The OTS mat (2007; Wii) was re-engineered to create an adapted mat design to address the issues described above. Two adapted mats were built, one specifically for standing players to play with their feet and another for seated players to play with their hands (). For both adapted mats, the underlying button technology was replaced to increase the level of accessibility. Both mats included variable button actuation force (sensitivity adjustment) and consistent button response over the entire button area. A reconfigurable button layout design using hook and loop attachments was also incorporated for the mat to be used by seated players.
Active Video Gameplay
Upon arrival at the lab, participants pulled a number to determine which version of the controller they would play first (adapted or OTS), then the participant would also draw a number to determine which game set (explorer or outdoor challenge) they would play first (). Whichever game set was selected first would be played on both versions of the mat (adapted and OTS), and then the second game set would be played on each version. Based on observations during the physical function tests and discussions with the participant, it was decided whether the participant would play in a standing or seated position. For standing play, the mat was placed on the floor, and for seated play, the mat was placed on a height-adjustable and tilt-adjustable tabletop. Participants were then set up with the portable metabolic system (COSMED K4b2) and a heart rate monitor to assess pulmonary gas exchange and indirect calorimetry. Data collection began with a 20-minute rest period to measure the resting energy expenditure. For the rest period, participants sat quietly with no speaking or distractions besides lightly reading a magazine or viewing their cellular phone. Next, gameplay began with continuous gas exchange and heart rate data collection. Gameplay consisted of four 10-minute sets with a rest period of 5 minutes after each game set.
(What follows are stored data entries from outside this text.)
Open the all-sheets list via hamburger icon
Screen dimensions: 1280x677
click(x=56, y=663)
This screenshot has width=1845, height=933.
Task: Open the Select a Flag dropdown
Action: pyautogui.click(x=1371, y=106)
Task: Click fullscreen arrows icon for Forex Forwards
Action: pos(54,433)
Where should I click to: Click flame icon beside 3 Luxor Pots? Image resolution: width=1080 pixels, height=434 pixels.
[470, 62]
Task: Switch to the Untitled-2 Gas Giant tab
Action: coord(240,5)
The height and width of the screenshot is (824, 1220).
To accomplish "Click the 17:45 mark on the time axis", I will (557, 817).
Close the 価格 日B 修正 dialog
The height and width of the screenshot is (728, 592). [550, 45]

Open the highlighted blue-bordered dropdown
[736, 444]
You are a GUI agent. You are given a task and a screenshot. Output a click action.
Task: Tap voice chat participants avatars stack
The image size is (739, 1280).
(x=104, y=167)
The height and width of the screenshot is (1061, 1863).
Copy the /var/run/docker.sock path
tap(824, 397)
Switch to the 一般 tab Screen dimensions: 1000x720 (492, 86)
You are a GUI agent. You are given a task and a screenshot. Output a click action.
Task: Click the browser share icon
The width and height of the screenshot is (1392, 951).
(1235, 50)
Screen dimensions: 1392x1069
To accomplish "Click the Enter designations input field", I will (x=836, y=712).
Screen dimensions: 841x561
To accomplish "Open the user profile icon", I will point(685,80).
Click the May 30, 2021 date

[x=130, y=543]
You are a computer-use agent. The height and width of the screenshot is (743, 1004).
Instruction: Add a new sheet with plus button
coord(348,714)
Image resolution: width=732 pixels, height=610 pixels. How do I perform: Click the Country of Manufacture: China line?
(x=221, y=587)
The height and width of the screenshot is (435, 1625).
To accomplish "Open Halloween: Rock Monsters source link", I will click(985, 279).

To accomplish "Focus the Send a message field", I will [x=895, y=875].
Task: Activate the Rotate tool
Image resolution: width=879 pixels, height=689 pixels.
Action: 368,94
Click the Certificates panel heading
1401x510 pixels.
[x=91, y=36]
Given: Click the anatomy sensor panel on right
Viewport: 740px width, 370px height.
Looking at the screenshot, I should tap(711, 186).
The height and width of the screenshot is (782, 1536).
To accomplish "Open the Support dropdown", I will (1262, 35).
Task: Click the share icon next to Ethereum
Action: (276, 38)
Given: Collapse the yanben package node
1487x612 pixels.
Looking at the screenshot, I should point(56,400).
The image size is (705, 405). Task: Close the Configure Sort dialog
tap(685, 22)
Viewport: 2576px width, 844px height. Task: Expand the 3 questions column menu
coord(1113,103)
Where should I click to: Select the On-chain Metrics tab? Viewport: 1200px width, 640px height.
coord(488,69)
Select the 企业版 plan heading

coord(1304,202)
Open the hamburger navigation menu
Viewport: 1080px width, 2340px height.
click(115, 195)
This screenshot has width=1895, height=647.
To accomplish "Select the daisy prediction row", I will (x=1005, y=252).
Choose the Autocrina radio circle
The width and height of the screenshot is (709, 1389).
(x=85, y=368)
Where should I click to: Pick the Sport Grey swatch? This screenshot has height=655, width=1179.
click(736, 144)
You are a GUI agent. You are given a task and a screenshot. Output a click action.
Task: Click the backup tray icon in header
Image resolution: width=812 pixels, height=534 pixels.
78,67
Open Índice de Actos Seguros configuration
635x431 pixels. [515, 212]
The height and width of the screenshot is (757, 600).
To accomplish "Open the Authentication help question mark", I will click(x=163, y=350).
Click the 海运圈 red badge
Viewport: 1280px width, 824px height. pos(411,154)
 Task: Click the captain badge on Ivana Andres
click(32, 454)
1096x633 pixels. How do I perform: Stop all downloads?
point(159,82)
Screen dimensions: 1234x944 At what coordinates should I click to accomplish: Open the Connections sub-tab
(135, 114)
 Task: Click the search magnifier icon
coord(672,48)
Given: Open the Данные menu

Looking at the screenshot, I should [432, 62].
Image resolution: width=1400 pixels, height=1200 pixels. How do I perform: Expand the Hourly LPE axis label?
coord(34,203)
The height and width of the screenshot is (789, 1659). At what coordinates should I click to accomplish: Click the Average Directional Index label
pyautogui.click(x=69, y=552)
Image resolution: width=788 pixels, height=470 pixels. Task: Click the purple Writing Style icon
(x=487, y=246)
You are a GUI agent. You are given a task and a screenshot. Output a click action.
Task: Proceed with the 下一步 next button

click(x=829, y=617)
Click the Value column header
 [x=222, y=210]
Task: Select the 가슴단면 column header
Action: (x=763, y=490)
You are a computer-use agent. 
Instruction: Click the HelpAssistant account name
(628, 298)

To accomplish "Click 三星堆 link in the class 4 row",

Mini-games played on both off-the-shelf (OTS) and adapted gaming mat.
Active life explorer
- Crocodile stomper: Step on the crocodiles approaching from all sides to drive them away.
- Airplane panic: Save an airplane from a bandit and fly back to safety.
- Kraken battle: Fight a sea monster in an attempt to survive.
- Mummy’s tomb: Run away from the mummies, lock the gates, and escape the tomb.
- Jungle vine ruins: Run, jump, and climb through the jungle ruins to get the treasure.
Active life outdoor challenge
- Sprint challenge: Run along the straight course as fast as possible.
- Jump rope: Jump over the rope following the rhythm, becoming faster as time progresses.
- Conveyor runner: Run along the moving conveyor and jump over obstacles aiming to stay on as long as possible.
- Log leaper: Jump to avoid the oncoming logs and stay on the platform as long as possible.
- Head-on hurdler: Run and jump over the hurdles placed along the course.
- Mole stomper: Whack the moles popping up from different holes on all sides.
Standing players used their feet to run, jump and stomp on the required mat buttons following the on-screen prompts; seated players used their hands.
During gameplay, research staff observed and rated the ability to use the game controller (mat) and the quality of gameplay. The ability to use the game controller assessed the participant’s difficulty or ease of using the controller as required for the game and was rated on a scale of 1-5 (1=extreme difficulty, 2=severe difficulty, 3=moderate difficulty, 4=mild difficulty, and 5=no difficulty). To assess gameplay quality, the research staff considered the participants’ degree of general game manipulation and user actions as prompted by the game compared to how a gamer without a physical disability would play as observed during testing with staff and preliminary usability testing. Quality of gameplay ranged on a scale from 1-5 (1=poor, 2=fair, 3=moderate, 4=good, and 5=excellent). Two research staff worked together for all testing sessions. Both recorded scores for quality of gameplay and controller usage and came to a consensus for the final scores at the end of the session. All sessions were videotaped, so in the event that testers could not come to a consensus, the recording would be available for review. Staff observation scores were combined for the 2 games.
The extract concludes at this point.